## DIRECTION
Retype the material below, from the line containing "Screen dimensions: 454x255" down to the line containing "coord(47,16)", with both of those lines included. Leave the pictures out.

** START ENTRIES PROVIDED **

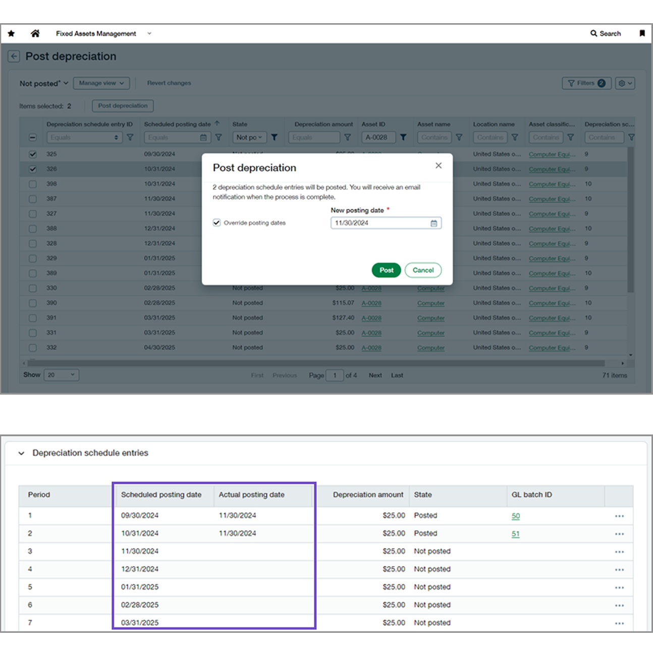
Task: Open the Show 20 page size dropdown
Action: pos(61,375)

** END ENTRIES PROVIDED **
** START ENTRIES PROVIDED **

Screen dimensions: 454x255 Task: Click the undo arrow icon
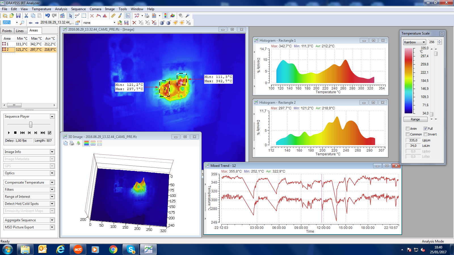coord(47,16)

** END ENTRIES PROVIDED **
** START ENTRIES PROVIDED **

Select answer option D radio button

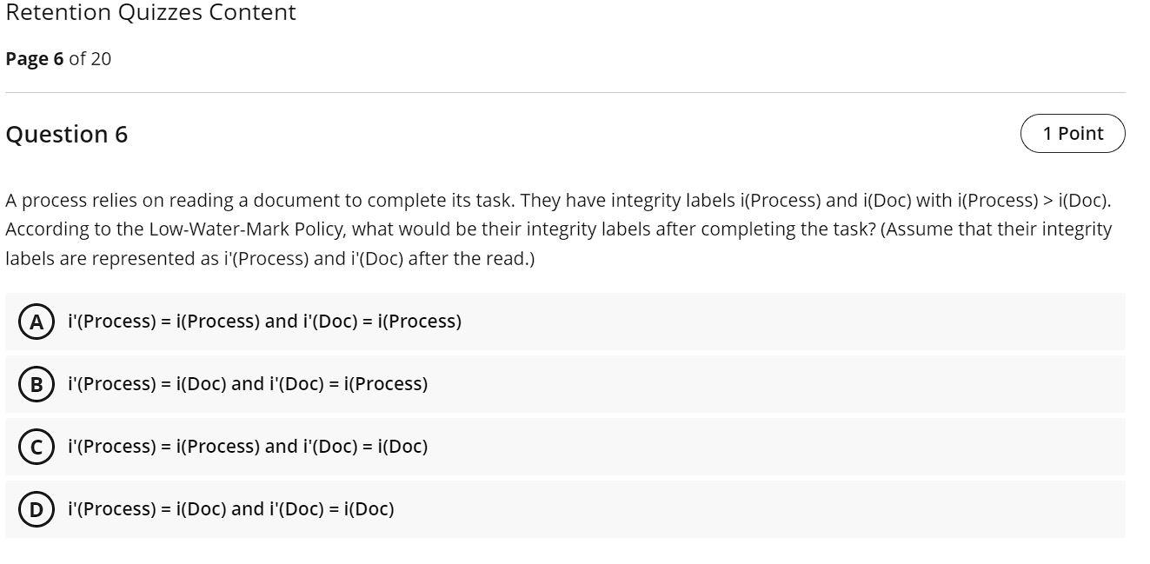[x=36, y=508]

** END ENTRIES PROVIDED **

## FULL ANSWER
Screen dimensions: 454x255 Task: Click the undo arrow icon
coord(47,16)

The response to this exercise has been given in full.